▶ [Document excerpt]:
** START **
# Planning sign removed again



## KOW (23 Oct 2016)

I have had my planning sign erected for two weeks and it has been torn down twice. Luckily I have been around. I have replaced it on both occasions. It is required to be erected for another three weeks.  Is there a practice in place with the County Council in order to address such problems? Thanks in Advance.


----------



## nutty nut (23 Oct 2016)

Yes, planning authorities around the country are required to take this type of situation into account but only after you have notified them in writing.

What I would suggest is that you get a copy of tomorrows paper and hold it beside the sign with the date on the paper clearly displayed and take a close up photo of it beside and including the sign. Send the photo and a letter advising that the sign has been removed twice already and has been replaced (the photo backs this up) Repeat the photo session at the start of each week for the next three weeks and advise the planning department that this is what you propose to do.


----------



## KOW (23 Oct 2016)

nutty nut said:


> Yes, planning authorities around the country are required to take this type of situation into account but only after you have notified them in writing.
> 
> What I would suggest is that you get a copy of tomorrows paper and hold it beside the sign with the date on the paper clearly displayed and take a close up photo of it beside and including the sign. Send the photo and a letter advising that the sign has been removed twice already and has been replaced (the photo backs this up) Repeat the photo session at the start of each week for the next three weeks and advise the planning department that this is what you propose to do.



Thanks Nutty Nut will do 
Cheers


----------



## Clonback (23 Oct 2016)

The best approach is to contact a site notice specialist that will erect your notice with steel backing and a Perspex front.It is then bolted to wall or pole.
Costs about 200euro but this should solve the problem.Better to do this as your application could be delayed for 5/6 weeks.


----------



## newirishman (24 Oct 2016)

or spend the 200 euro on a CCTV solution to identify the culprit.


----------



## Steven Barrett (24 Oct 2016)

Clonback said:


> The best approach is to contact a site notice specialist that will erect your notice with steel backing and a Perspex front.It is then bolted to wall or pole.
** END **
▶ [Dataset rows]:
** START **
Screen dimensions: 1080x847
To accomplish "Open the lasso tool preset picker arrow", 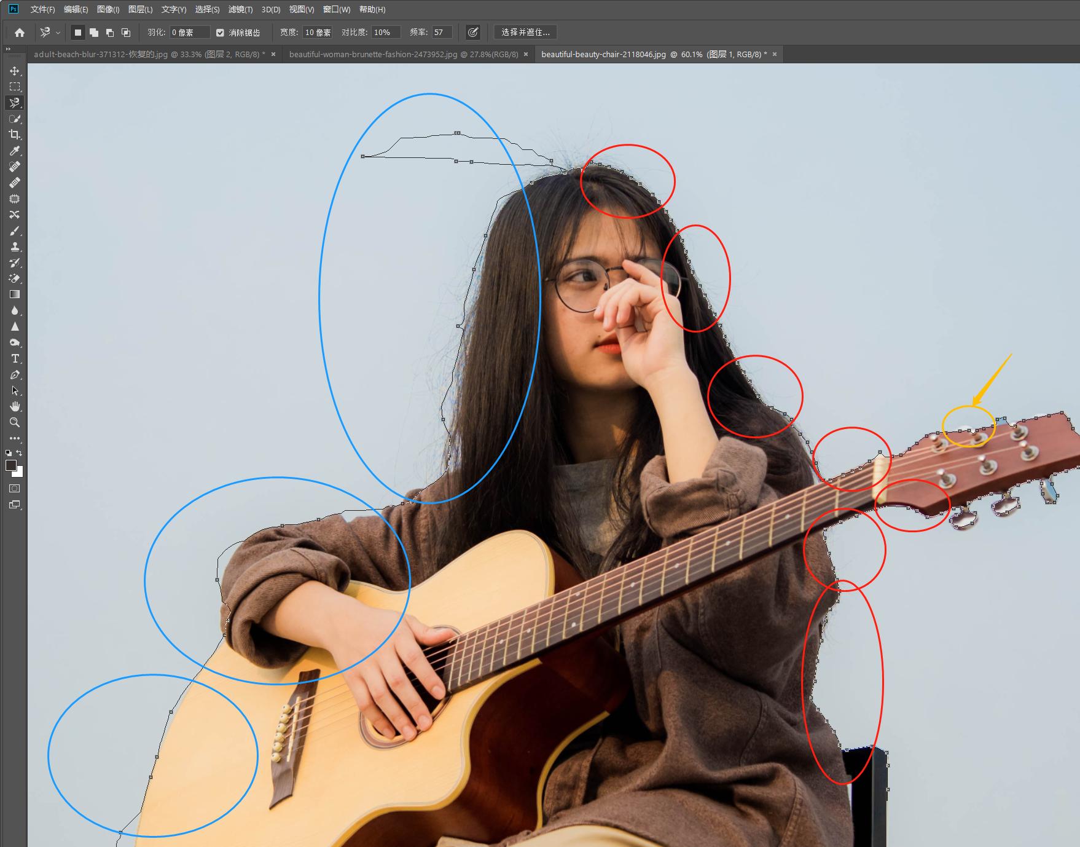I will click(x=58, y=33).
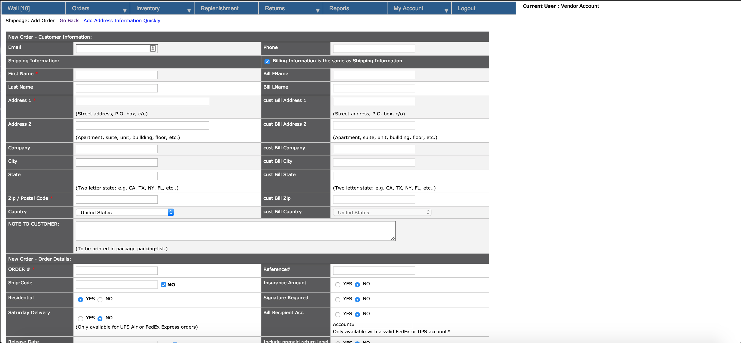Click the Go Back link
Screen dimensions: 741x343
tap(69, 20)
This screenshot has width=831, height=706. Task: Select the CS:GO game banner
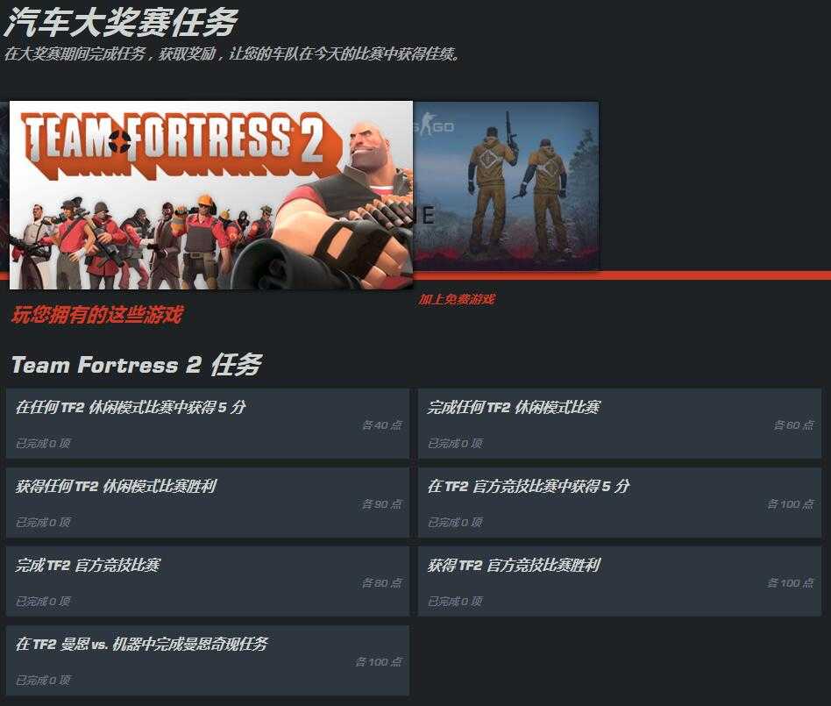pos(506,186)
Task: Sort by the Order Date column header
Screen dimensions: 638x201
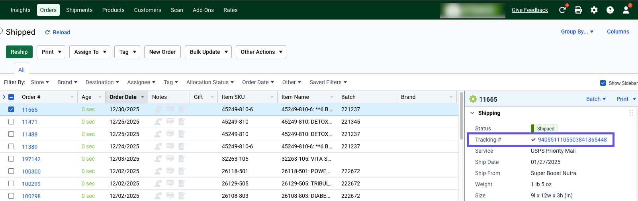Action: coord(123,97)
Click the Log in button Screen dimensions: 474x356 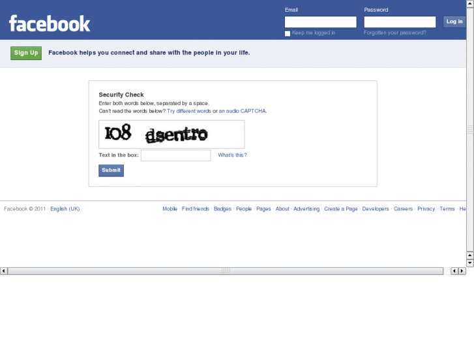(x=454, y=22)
** END **
** START **
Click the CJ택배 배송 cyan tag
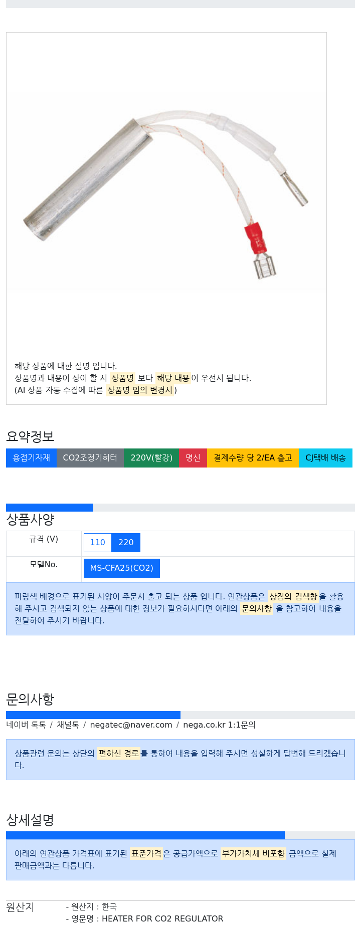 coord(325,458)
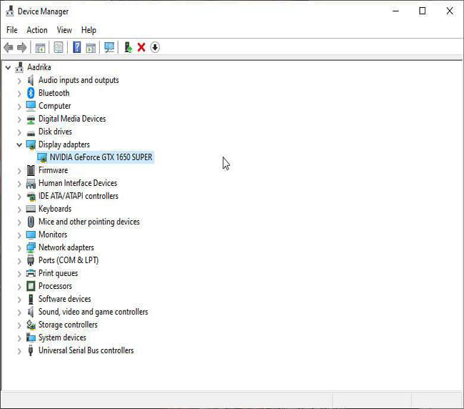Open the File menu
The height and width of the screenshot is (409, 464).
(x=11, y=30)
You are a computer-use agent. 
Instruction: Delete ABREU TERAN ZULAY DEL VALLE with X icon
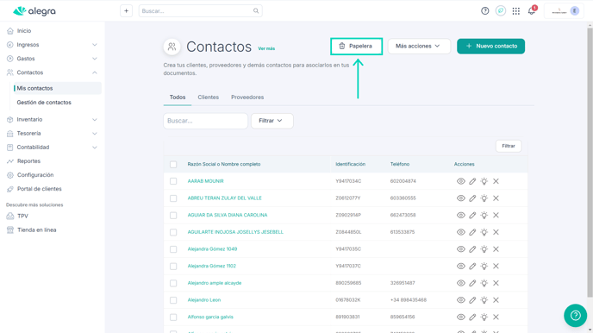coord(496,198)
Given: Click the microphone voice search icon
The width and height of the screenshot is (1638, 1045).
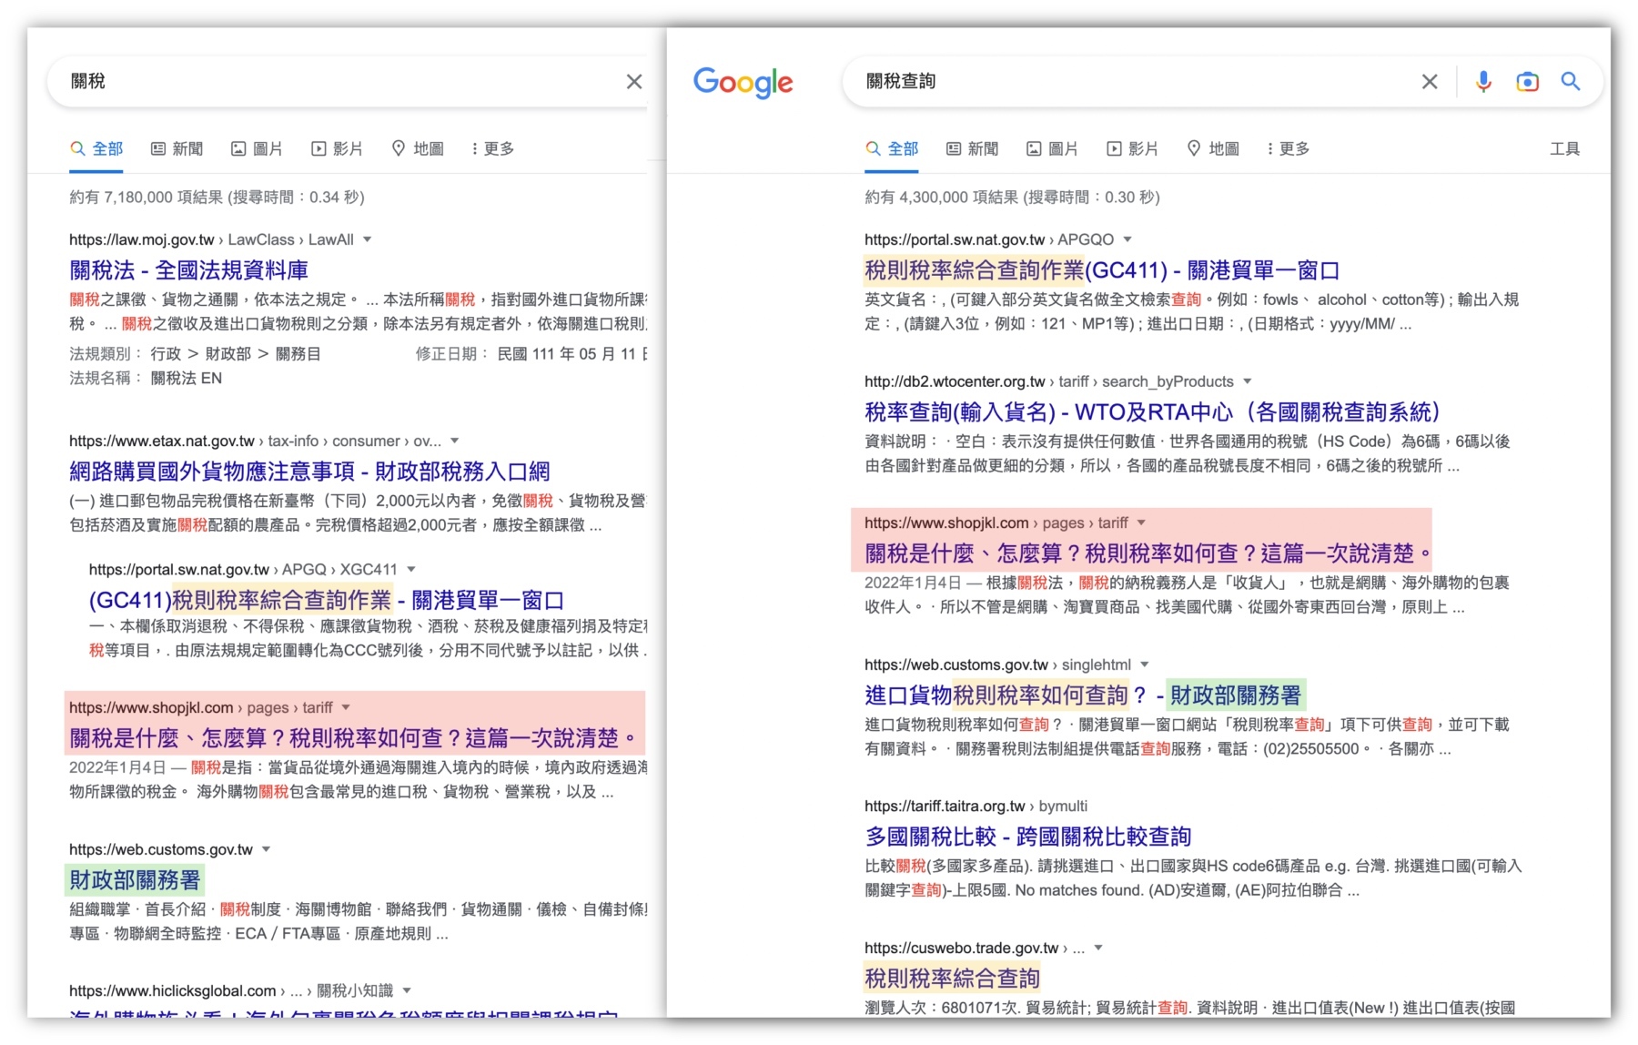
** END **
▶ [Short exercise A]:
Duplicate the records from the line containing "Click the CJ택배 배송 cyan tag" up to and including the line containing "The width and", leaving out the pictures.
▶ [Short exercise B]:
Go on with the forum thread about the torn-down planning sign from the point where it stops.

▶ [Reply A]:
Click the CJ택배 배송 cyan tag
 coord(325,458)
Open the File menu
The height and width of the screenshot is (409, 464).
(x=11, y=30)
You are a computer-use agent. 
Instruction: Delete ABREU TERAN ZULAY DEL VALLE with X icon
coord(496,198)
Given: Click the microphone voice search icon
The width and height of the screenshot is (1638, 1045).

▶ [Reply B]:
> *Costs about 200euro* but this should solve the problem.Better to do this as your application could be delayed for 5/6 weeks.



You could probably have fliers delivered to everyone in the area for that price.


----------



## Clonback (24 Oct 2016)

It is a legal requirement to have the notice on display for 5 weeks.If the sign is not visible when the planners visit you have to start the process again.


----------



## Leo (25 Oct 2016)

Clonback said:


> The best approach is to contact a site notice specialist that will erect your notice with steel backing and a Perspex front.It is then bolted to wall or pole.
> Costs about 200euro but this should solve the problem.Better to do this as your application could be delayed for 5/6 weeks.



If you're handy. you could buy some polycarbonate yourself (much better than perspex for this application), and do the job for a lot less.


----------



## daithi28 (25 Oct 2016)

Contact the Planning Officer who will be dealing with the application and explain the situation. It is not uncommon. In my experience of this situation, the Planner indicated when he/she would be inspecting the site notice, giving the applicant a timeframe to ensure the notice is in situ e.g. the Planner said they would be out the following afternoon to check the Notice. When the Planner subsequently inspected the site, they confirmed the notice was in place and took a photograph.

Thereafter if a member of the public rang in to complain that there was no site notice in place, the Planner was able to say that "on the day of site inspection", the Notice was in place and therefore the application is still considered to be a valid one.


----------



## KOW (25 Oct 2016)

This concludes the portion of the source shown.